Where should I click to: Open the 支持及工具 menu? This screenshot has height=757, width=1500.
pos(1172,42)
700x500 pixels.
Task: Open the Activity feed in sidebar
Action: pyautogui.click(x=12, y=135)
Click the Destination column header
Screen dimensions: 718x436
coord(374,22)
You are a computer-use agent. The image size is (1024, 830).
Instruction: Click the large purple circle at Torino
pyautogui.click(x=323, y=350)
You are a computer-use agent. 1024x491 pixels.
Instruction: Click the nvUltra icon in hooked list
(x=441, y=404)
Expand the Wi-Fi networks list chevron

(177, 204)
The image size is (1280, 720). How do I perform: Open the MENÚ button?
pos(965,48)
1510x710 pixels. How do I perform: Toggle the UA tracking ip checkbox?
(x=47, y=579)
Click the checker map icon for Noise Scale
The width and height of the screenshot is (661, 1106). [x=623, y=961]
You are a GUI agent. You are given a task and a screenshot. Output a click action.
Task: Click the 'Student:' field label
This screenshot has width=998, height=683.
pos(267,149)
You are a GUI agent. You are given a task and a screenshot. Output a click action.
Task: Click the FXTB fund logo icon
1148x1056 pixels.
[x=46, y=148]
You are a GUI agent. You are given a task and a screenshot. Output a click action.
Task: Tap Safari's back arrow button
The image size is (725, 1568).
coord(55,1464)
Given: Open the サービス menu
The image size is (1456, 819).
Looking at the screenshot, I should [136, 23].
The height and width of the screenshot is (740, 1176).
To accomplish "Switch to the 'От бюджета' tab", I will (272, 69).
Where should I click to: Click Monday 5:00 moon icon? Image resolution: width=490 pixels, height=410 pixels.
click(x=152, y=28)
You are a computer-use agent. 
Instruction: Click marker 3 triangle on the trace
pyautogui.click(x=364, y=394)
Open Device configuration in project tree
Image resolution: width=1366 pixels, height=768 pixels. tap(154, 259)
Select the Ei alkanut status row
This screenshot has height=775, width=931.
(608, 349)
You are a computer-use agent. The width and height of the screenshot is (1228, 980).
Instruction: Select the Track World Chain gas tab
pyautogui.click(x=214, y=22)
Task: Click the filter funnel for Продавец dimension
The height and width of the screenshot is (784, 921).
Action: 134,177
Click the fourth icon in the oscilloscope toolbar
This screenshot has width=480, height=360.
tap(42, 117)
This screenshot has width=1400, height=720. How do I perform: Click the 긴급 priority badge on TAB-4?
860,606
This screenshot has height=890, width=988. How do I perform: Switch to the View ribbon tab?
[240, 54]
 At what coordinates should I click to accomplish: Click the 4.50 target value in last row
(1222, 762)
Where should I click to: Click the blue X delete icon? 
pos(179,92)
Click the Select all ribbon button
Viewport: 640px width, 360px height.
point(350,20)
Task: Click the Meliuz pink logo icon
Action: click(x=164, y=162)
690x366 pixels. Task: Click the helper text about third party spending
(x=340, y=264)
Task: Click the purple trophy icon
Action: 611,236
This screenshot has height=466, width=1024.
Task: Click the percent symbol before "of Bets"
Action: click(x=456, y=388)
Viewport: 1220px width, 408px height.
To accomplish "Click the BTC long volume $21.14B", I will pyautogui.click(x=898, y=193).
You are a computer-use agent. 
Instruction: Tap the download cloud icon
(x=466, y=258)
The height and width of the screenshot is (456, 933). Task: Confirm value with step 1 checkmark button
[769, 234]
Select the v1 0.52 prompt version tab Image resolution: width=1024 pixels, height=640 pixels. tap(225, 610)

### [Exercise instructions]
Report every line of the entries that carries the word "will".

### [Response for this exercise]
To accomplish "Switch to the 'От бюджета' tab", I will (272, 69).
To accomplish "Click the BTC long volume $21.14B", I will pyautogui.click(x=898, y=193).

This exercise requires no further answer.